How to complete this task: Print nothing except the line holding "The height and" and the lines that come after it in the material below, and leave the pictures out.
[[ Data excerpts open ]]
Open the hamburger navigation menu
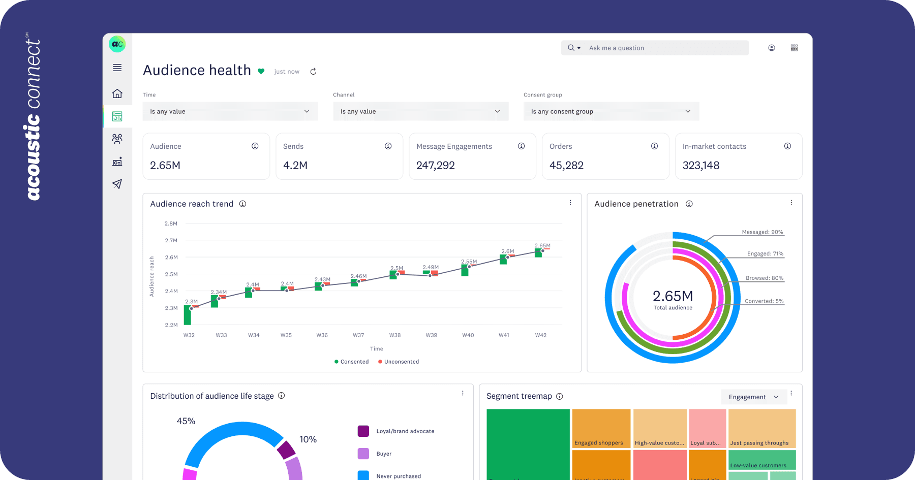Screen dimensions: 915x480 tap(117, 68)
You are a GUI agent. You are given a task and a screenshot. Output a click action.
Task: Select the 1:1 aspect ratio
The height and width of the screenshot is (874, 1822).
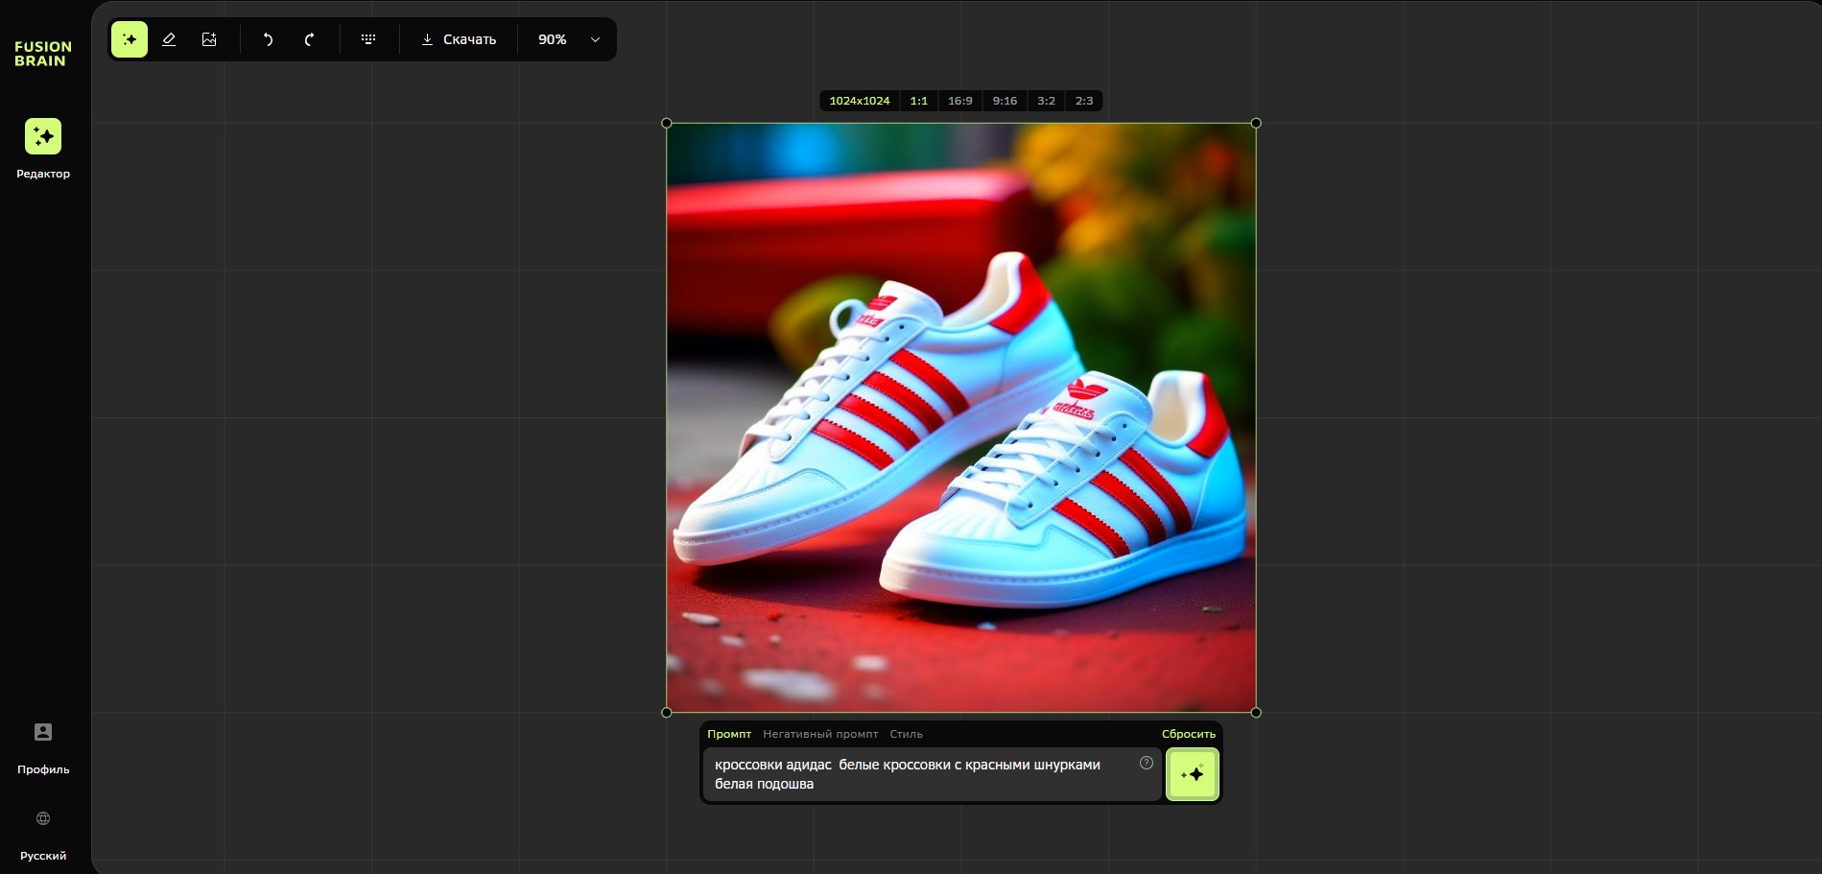(x=918, y=101)
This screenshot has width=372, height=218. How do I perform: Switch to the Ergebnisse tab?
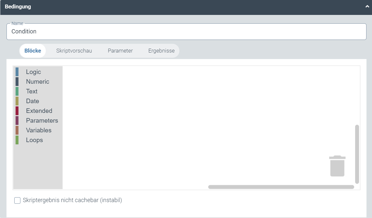(161, 51)
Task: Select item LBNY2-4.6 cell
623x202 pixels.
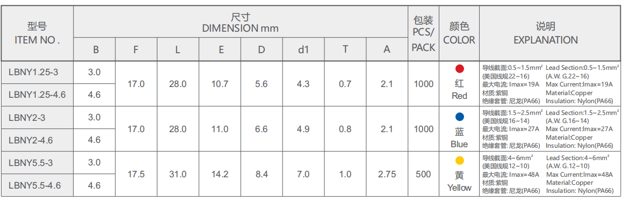Action: [38, 140]
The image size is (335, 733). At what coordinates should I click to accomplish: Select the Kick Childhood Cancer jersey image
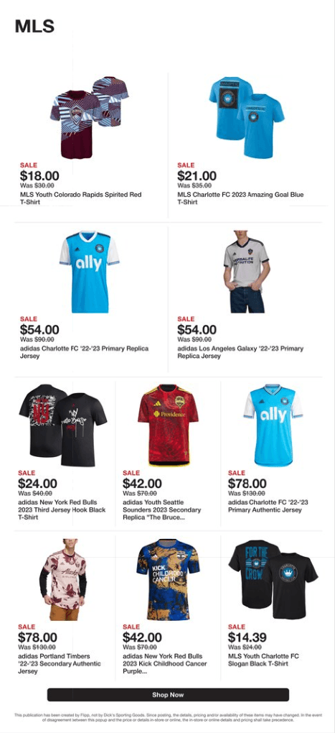pyautogui.click(x=168, y=579)
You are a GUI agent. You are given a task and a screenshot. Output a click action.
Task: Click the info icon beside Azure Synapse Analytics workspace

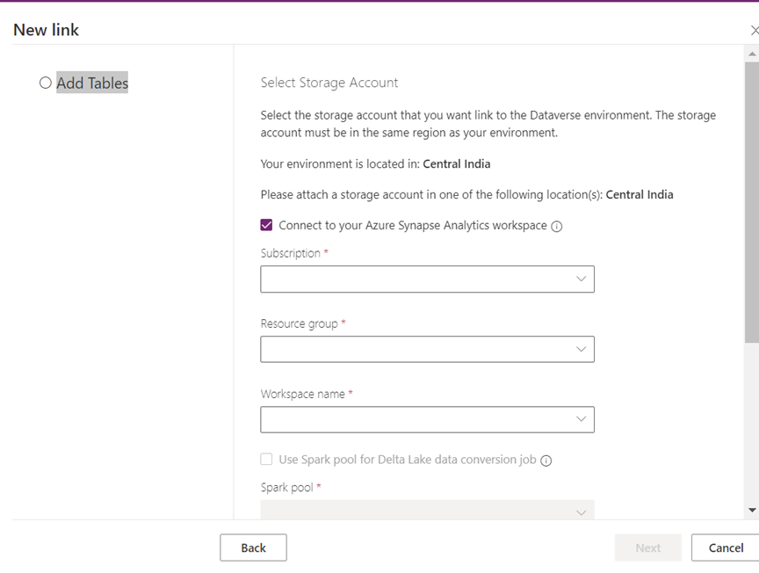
[[ Data excerpts closed ]]
Task output:
The height and width of the screenshot is (874, 1822).
(x=918, y=101)
This screenshot has width=372, height=218. How do I perform: Switch to the Ergebnisse tab?
(161, 51)
Task: Select item LBNY2-4.6 cell
623x202 pixels.
Action: [38, 140]
The image size is (335, 733). At what coordinates should I click to accomplish: Select the Kick Childhood Cancer jersey image
pyautogui.click(x=168, y=579)
You are a GUI agent. You are given a task and a screenshot. Output a click action.
Task: Click the info icon beside Azure Synapse Analytics workspace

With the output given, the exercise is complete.